Strategic National Stockpile

The Strategic National Stockpile was intended to be America’s fallback plan. Through April 1st (the Administration changed the wording on April 2nd), the stockpile was defined as

“…the nation’s largest supply of life-saving pharmaceuticals and medical supplies for use in a public health emergency severe enough to cause local supplies to run out. When state, local, tribal, and territorial responders request federal assistance to support their response efforts, the stockpile ensures that the right medicines and supplies get to those who need them most during an emergency. Organized for scalable response to a variety of public health threats, the repository contains enough supplies to respond to multiple large-scale emergencies simultaneously.”
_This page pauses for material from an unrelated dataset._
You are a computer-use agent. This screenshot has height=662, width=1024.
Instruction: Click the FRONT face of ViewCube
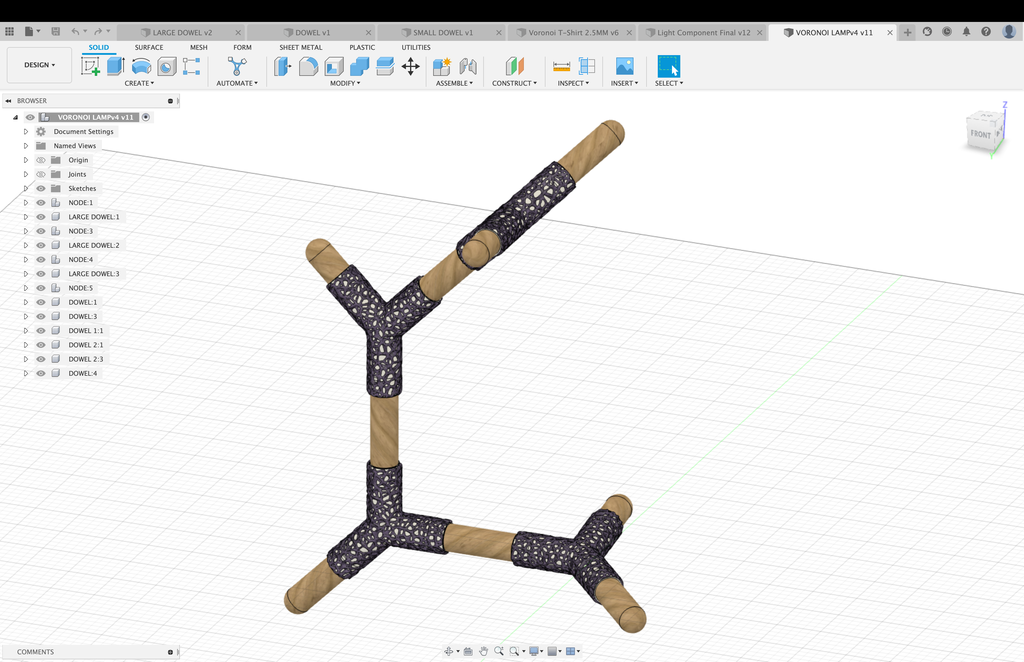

The stockpile was initially launched in 1999 and managed by the Department of Health and Human Services (HHS) Centers for Disease Control and Prevention. In 2018, responsibility for the stockpile shifted to the HHS assistant secretary for preparedness and response (ASPR). In March, responsibility for the stockpile shifted again, this time to FEMA.

In the face of the coronavirus pandemic, the stockpile did not offer much resilience. Government officials estimated that the US would require 3.5 billion N95 respirator masks for a severe outbreak. There were only 12 million unexpired N95 respirator masks in the stockpile in February. In early March, the stockpile contained only 16,600 ventilators, and on April 3rd, the federal government had just 9,800 ventilators available. It is unlikely that the stockpile is being replenished since PPE that becomes available is generally immediately put to use in COVID-19 hot spots or delivered to medical centers, and it is difficult to gain insight into the current inventory of the stockpile. For instance, after not receiving a response to their Freedom of Information Act request, ProPublica filed a lawsuit against the Administration to get medical stockpile records.

A group of nine former presidential science advisors warned that the US needs to build the stockpile back up by September 1st in order to be prepared for a possible COVID-19 resurgence in the fall, and that state and local supply inventories need to be stocked as well. Their recommendations revolve around increased funding for producing essential medical goods, stockpiling supplies, and improving the coordination of the supply chain and distribution.

Moving forward through the pandemic

During the hearing, the vice director of logistics for the Joint Chiefs of Staff, Rear Admiral John Polowczyk, testified that the US is ramping up domestic production of at least some critical medical supplies. Polowczyk cited the current capacity to manufacture 180 million N95 respirator masks each month, his expectation for the production of an adequate number of reusable gowns by the fall, the beginnings of at least some nitrile glove manufacturing (compared to essentially zero previous domestic capacity), and initiating the process of onshoring the making of some ventilator drugs.

Despite these signs of progress, at the moment, the US does not appear ready for another surge of coronavirus. And that surge may come sooner rather than later.